In 23 C.J.S., Criminal Law, section 1107 (commencing on page 584), it is said: "* * * it is improper for the prosecuting attorney * * * to make any comments tending to prevent them [the jury] from arriving at a verdict solely by impartial deliberation on the evidence, and free of any improper considerations." And in 53 Am. Jur., Trial, section 500, page 404: "Where counsel goes beyond an appeal to the jury to do their duty and enforce the law and urges a conviction because of extraneous considerations * * * the argument is improper." See also language in United States v. Sprengel, 3 Cir., Pa., 103 F.2d 876, 884 (point 21); and Maynard v. State, 106 Tex.Crim. 558, 293 S.W. 1104, 1106 (point 6).
There is not much help to be had from precedents except as they announce the general principles we have attempted to state. The application of these principles must depend on the peculiar facts of each case. In the present case, considering the state of the record on the question of sanity we think there was prejudicial error in refusing to grant a new trial.
We do not mean any personal criticism of either court or prosecution. The heat and pressure of trial sometimes make difficult the task of maintaining the aloof perspective and balance necessary in the trial of one charged with commission of a heinous crime. That burden rests on the appellate court with its greater opportunity for care and reflection. We would not unduly hamper the State in the prosecution of criminal cases.
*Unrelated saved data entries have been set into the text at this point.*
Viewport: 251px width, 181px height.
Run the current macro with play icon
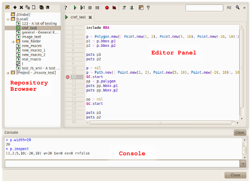click(x=75, y=8)
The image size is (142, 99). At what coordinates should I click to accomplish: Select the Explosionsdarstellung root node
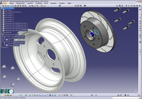(8, 8)
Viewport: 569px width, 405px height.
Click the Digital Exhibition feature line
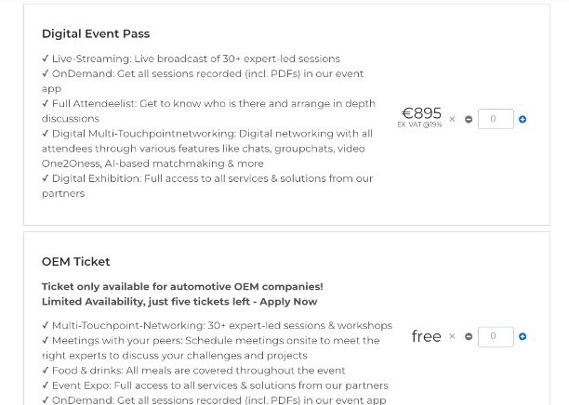[207, 178]
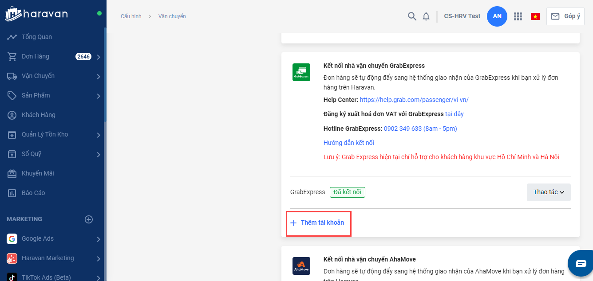Click the GrabExpress logo
Viewport: 593px width, 281px height.
[x=301, y=72]
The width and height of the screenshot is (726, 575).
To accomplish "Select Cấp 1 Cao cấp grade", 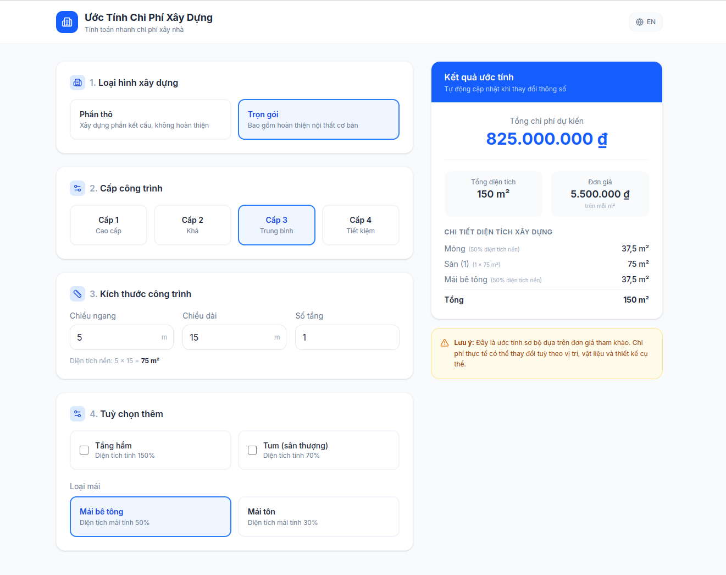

But on the other hand it is our duty to see that the one charged with crime is granted the full measure of protection to which an enlightened system of law entitles him.
Because of the considerations we have pointed out the case must be reversed and remanded for new trial. — Reversed.
BLISS, C.J., and HALE, MANTZ, OLIVER, WENNERSTRUM, and MULRONEY, JJ., concur.
GARFIELD, J., concurs in Divisions I and II, but dissents from Division III and the reversal.
HAYS, J., dissents from Division III, but would reverse on the ground that the verdict was against the clear weight of the evidence on the question of sanity.